Негізгі бет Ғылым және технология Coding Llama 3 from scratch in PyTorch - Part 1

18 күн бұрын

Coding Llama 3 from scratch in PyTorch - Part 1

Рет қаралды 1,700

In this video series, you will learn how to train and fine-tune Llama 3 model from scratch.
The goal is to code LLaMA 3 from scratch in PyTorch to create models with sizes 3B, 6B, 35B and 45BM params. In this first video, you'll learn about upcycling, downcycling and infini-attention.
📚Papers:
- Sparse Upcycling Training Mixture-of-Experts from Dense Checkpoints
: arxiv.org/abs/2212.05055
- Pre-training Small Base LMs with Fewer Tokens: arxiv.org/abs/2404.08634
Leave No Context Behind Efficient Infinite Context Transformers with Infini-attention: arxiv.org/abs/2404.07143
💻 To follow along you can use this colab notebook:
- github.com/Blaizzy/Coding-LLM...
🎥 Coding Llama 2 from scratch video series
Part 1: kzitem.infoXHmag4damTg
Part 2: kzitem.infoLSWDpFmbE90
Part 3: • Coding Llama 2 from sc...

Жүктеу

Пікірлер: 11

@AC-go1tp
16 күн бұрын
This is very thoughtful and great initiative! researchers with enough gray matter but limited means can be still in the game . Thank you PC🙏!
@princecanuma
15 күн бұрын
Most welcome!

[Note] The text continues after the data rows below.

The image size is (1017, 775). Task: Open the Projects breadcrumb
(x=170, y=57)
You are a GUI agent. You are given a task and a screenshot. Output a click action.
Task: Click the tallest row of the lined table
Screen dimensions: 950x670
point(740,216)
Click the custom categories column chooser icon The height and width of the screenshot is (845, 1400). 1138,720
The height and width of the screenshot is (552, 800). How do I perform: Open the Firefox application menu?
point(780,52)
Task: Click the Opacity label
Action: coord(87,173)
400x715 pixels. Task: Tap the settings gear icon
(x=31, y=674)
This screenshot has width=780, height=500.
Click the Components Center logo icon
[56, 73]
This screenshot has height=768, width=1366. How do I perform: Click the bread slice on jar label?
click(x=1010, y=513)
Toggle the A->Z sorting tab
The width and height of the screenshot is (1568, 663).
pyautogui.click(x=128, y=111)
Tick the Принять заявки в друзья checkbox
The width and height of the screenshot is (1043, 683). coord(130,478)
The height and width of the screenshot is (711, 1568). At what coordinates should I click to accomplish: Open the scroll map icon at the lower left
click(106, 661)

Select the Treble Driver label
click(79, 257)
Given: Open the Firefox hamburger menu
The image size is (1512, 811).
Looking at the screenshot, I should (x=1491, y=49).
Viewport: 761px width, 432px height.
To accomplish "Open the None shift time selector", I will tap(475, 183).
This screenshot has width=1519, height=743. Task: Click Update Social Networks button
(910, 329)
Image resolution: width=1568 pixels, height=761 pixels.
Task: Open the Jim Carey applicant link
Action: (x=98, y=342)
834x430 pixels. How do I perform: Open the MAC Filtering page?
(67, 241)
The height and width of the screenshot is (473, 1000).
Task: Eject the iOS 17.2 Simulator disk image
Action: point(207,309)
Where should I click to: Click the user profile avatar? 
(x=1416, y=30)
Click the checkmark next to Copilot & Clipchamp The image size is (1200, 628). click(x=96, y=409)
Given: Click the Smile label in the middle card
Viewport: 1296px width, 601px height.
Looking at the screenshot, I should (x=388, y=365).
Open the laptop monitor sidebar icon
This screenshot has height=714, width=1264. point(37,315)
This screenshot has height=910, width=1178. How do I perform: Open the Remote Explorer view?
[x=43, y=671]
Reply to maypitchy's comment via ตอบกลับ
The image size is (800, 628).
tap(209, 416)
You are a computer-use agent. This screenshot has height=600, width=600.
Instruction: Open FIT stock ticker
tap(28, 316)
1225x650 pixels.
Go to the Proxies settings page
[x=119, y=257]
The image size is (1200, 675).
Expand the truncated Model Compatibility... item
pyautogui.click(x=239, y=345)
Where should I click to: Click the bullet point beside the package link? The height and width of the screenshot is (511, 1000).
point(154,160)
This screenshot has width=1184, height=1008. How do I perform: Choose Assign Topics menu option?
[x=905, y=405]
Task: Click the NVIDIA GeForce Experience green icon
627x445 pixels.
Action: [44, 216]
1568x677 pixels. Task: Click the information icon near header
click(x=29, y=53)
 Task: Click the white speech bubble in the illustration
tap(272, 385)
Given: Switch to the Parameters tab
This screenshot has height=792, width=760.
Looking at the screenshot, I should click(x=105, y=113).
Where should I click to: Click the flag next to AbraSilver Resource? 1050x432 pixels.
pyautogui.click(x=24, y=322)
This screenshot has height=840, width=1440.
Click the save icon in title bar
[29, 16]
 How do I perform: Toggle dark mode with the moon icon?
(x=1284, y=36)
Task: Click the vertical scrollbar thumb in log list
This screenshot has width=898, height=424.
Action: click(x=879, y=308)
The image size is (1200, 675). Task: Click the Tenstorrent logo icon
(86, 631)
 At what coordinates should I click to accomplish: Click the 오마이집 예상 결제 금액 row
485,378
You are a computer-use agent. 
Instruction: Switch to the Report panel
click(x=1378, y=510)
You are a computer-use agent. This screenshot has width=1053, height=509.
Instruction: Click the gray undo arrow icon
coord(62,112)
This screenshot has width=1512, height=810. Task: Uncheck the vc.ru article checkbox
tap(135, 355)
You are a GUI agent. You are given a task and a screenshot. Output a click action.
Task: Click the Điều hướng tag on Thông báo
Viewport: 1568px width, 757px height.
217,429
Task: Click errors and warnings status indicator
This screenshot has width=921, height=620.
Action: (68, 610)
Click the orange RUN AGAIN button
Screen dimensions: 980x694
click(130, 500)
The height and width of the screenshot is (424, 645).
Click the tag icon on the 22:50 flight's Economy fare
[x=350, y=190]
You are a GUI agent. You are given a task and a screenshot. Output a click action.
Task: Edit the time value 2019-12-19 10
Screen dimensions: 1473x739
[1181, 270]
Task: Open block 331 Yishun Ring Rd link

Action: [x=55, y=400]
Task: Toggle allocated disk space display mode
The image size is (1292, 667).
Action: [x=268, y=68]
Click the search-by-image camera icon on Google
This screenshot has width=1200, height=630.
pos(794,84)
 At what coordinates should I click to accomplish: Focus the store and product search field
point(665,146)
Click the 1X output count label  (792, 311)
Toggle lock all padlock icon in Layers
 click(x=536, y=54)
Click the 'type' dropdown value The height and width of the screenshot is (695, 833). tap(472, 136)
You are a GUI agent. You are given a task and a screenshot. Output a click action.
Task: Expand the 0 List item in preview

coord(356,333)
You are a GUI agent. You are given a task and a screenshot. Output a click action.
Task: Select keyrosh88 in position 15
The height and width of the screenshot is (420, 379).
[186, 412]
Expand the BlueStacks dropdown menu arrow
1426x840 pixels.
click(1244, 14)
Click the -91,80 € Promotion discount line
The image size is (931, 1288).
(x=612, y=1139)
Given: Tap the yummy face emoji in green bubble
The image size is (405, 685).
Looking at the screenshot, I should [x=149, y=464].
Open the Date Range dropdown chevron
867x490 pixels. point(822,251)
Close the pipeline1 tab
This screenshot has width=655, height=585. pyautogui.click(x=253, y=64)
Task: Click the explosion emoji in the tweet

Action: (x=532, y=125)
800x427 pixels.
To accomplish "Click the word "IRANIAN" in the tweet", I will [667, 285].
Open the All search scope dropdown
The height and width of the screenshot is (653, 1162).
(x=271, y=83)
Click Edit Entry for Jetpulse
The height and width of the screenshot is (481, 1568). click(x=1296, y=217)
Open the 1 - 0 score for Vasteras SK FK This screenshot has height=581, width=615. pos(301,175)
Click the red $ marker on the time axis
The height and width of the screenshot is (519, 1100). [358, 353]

It’s my pleasure:) I lived through this so others don’t have to.
@ngamcode2485
5 күн бұрын
this is very impressive and great content. thank you
@princecanuma
11 сағат бұрын
You're very welcome!
@kishoretvk
15 күн бұрын
Super impressive. Great value One question How do I further train the model on my custom content Instead of LORA ? Can we further full training it and add new memory
@princecanuma
9 күн бұрын
Most welcome! You can do that, but that can be very expensive.
@vivekpadman5248
3 күн бұрын
Bro how did you train llama 3 without paper?
@princecanuma
11 сағат бұрын
Could you elaborate?
@vivekpadman5248
50 минут бұрын
@@princecanuma As far as I know there hasn't been an official llama 3 paper released and no data Info as well. But I could be wrong... 😅
@princecanuma
35 минут бұрын
@@vivekpadman5248 true, they only released a blog detailing the data, model arch and performance. Here is how I did it: Llama-3 has the same exact architecture of Llama-2 which we already covered in this channel. kzitem.info/door/PLDn_JsyofyfQp4td_ub6LfIg5vxyu6YJK&si=0Gyt9mdaA-ydiWOA Finally, if you understand how these models work you don't need the paper, the code implementation is more than enough.
@vivekpadman5248
27 минут бұрын
@@princecanuma oh understood, thanks I'll check it out and also your video 💙

How to scrape the web for LLM in 2024: Jina AI (Reader API), Mendable (firecrawl) and Scrapegraph-ai

Diffusion models from scratch in PyTorch

Зомби Апокалипсис часть 1 🤯#shorts

Como ela fez isso? 😲

Габа енді сенің кезегің | Synyptas 3 | 9 серия

Who Will Eat The Porridge First The Cockroach Or Me? 👧vs🪳

Memory’s Role in Advancing AI - Six Five On The Road at Dell Technologies World

Build Anything with Llama 3 Agents, Here’s How

Llama3 + CrewAI + Groq = Email AI Agent

Building RAG at 5 different levels

A Beginner's guide on Hyperparameters for LLM Fine Tuning

Pytorch Transformers from Scratch (Attention is all you need)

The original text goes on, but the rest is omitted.